··· SOURCE DATA ···

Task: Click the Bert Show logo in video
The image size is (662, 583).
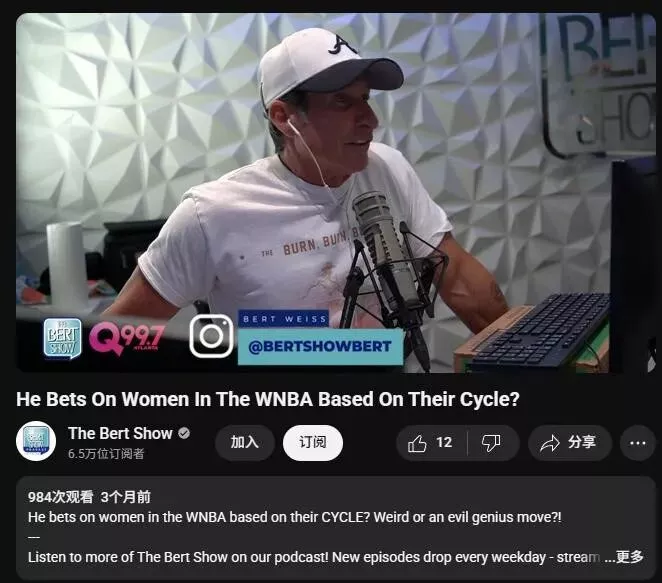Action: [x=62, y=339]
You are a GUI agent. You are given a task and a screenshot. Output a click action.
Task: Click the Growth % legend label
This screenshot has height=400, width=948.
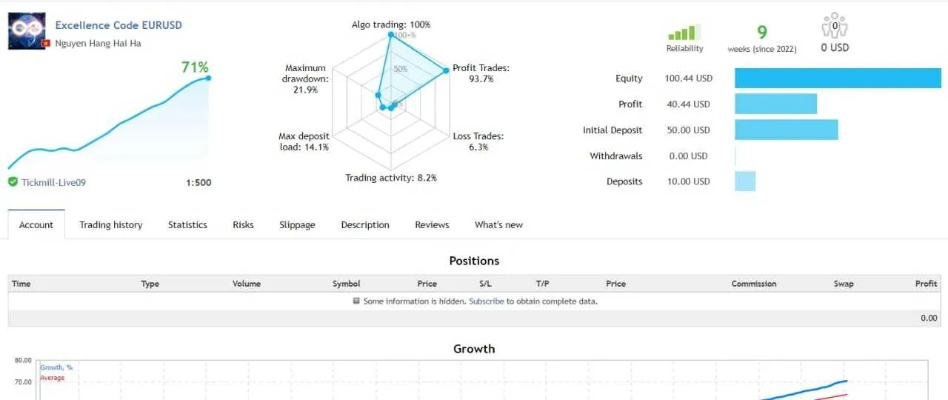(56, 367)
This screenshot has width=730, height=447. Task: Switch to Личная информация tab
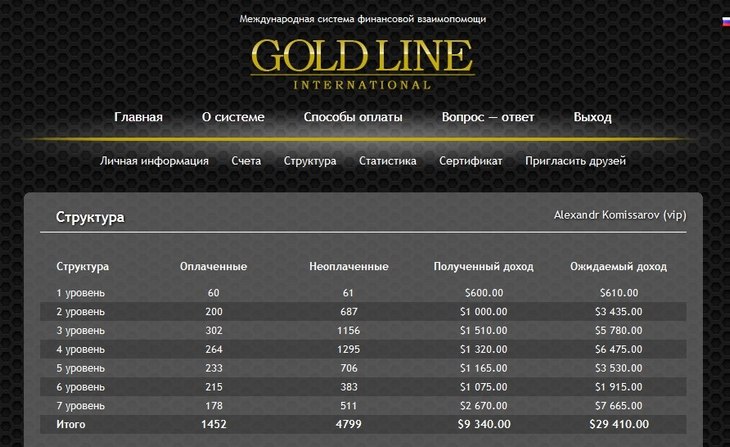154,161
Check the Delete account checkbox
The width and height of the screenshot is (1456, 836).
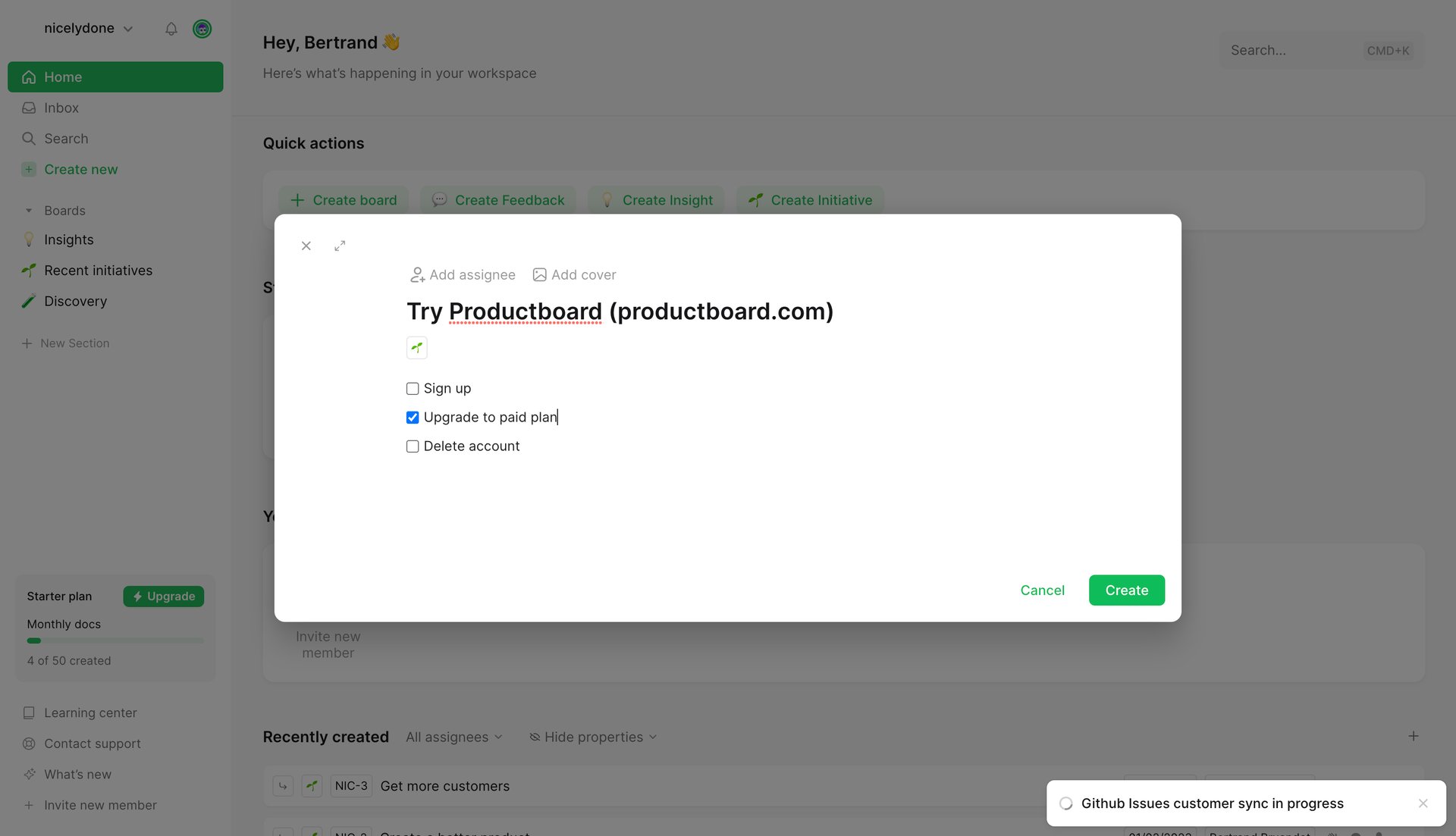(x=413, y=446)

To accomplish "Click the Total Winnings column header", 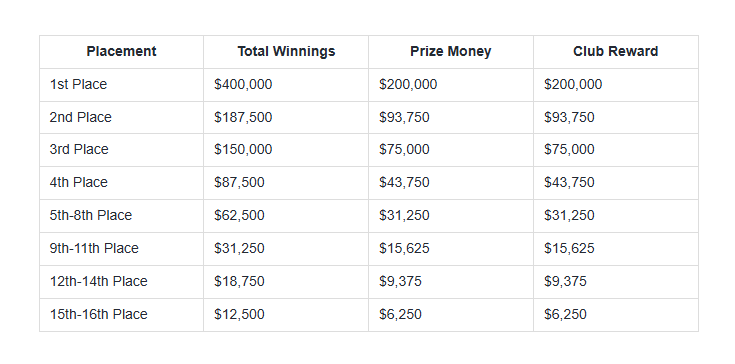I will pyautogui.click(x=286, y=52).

···
··· SOURCE DATA ···

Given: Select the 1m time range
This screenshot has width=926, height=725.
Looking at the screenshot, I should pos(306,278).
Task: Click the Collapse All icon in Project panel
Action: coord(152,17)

···
··· SOURCE DATA ···

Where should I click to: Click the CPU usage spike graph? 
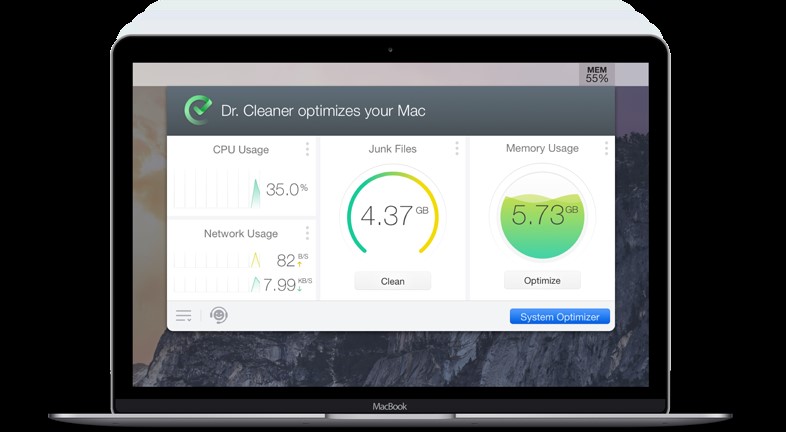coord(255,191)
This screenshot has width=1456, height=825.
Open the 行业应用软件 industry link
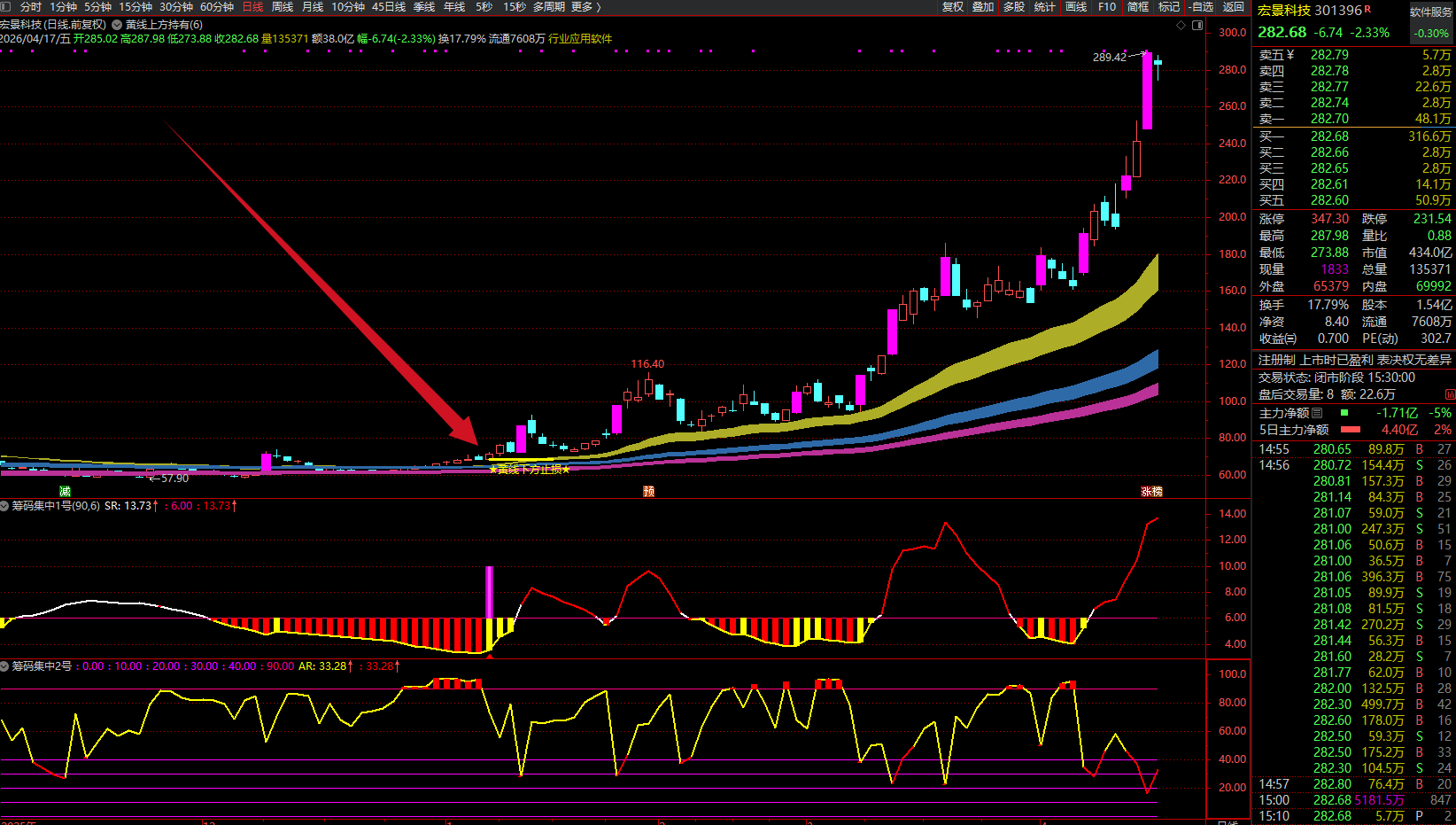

···

DESCRIPTION OF THE TASK: Give again, exactly as written above, every line from the one holding "Where should I" to the one holding "Open the 行业应用软件 industry link", with both ends kept and the pictures left out.

TASK RESPONSE:
Where should I click to: Click the CPU usage spike graph? 
coord(255,191)
This screenshot has width=1456, height=825.
Open the 行业应用软件 industry link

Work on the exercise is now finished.